Believe it or not, there are some other things I want to say about this:

  • Joan’s mention of live ammunition — if you mention a gun in the first act, it’s going to go off in the third. Not necessarily in this episode but maybe soon. Or maybe that was a throwaway concern that I read too much into.
  • Greg trying to make Joan feel better by having her imagine a midtown hotel in the middle of the day does make her less upset but is that because it reminds her of Roger?
  • Don and Faye underscore his inability to be close to another person right now. His open denial of her in the car was plain but a more telling line happened over dinner. She: Don’t you want to be close to anyone? He: I do? It really does sound almost like a question, like he knows he’s supposed to but doesn’t really feel it. Or maybe that he knows he wants it but it feels so far away.
  • Bethany gets a little excited after meeting Betty at dinner. Don has a type: striking, educated, blonde women. She seems happy to be in that club.

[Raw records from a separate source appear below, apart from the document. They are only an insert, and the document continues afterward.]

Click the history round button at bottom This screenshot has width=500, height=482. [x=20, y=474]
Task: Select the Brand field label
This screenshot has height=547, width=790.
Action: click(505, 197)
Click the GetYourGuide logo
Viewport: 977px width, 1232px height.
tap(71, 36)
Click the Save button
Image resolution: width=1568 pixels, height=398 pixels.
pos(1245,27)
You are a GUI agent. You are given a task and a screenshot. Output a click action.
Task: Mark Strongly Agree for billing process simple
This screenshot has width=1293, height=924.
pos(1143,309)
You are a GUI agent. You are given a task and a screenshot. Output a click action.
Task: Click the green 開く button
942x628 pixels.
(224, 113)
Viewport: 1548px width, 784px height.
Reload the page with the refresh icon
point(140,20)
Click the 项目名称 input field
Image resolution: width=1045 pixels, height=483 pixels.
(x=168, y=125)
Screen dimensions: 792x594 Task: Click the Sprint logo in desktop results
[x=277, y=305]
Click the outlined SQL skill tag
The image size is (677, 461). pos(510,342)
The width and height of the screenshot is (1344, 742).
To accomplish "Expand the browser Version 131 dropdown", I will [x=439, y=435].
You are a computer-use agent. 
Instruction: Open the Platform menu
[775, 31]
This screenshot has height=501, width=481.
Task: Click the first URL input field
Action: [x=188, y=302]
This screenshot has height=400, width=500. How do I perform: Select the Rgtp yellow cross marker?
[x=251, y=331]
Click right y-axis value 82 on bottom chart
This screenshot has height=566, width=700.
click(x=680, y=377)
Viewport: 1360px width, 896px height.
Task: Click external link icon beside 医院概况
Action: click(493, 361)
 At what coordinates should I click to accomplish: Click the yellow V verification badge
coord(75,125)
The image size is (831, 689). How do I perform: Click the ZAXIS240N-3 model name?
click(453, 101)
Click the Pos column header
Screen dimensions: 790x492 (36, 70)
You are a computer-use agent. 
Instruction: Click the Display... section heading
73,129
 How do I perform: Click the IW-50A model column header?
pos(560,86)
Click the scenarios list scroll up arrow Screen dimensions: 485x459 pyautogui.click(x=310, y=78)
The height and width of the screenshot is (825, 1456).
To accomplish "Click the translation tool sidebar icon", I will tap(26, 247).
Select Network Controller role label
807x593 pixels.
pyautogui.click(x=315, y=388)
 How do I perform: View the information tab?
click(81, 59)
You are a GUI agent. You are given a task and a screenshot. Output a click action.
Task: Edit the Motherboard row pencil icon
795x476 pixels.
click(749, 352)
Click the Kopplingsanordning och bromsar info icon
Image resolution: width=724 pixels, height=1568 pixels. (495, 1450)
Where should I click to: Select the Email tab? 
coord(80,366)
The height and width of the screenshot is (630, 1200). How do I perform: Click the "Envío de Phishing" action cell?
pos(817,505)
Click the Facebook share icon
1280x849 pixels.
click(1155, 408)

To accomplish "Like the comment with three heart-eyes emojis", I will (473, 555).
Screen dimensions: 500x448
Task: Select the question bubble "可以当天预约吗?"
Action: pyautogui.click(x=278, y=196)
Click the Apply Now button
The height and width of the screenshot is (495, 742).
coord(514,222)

  • You notice that I didn’t mention much of the Betty storyline. There really isn’t much new territory here in my opinion. Betty is still a child. While it’s supposed to show that she’s growing up by letting Don come to Baby Gene’s birthday party, it’s still apparent that she hasn’t really made any strides but is only acting as a child might if her father demanded that she share with her idiot kid brother. “We have everything.” Does Betty actually believe that? Is she even capable of being content?
  • I kind of liked Joey better when I thought he was a figment of Peggy’s imagination. His little quips like when Stan refers to Peggy as advancing the science of “wet-blanketry,” Joey has a punch that ends the scene. “You love her.” Obviously but I’m glad the characters can see that. At least the out-of-place Joey can see that. Again, a cancer that needed to be excised.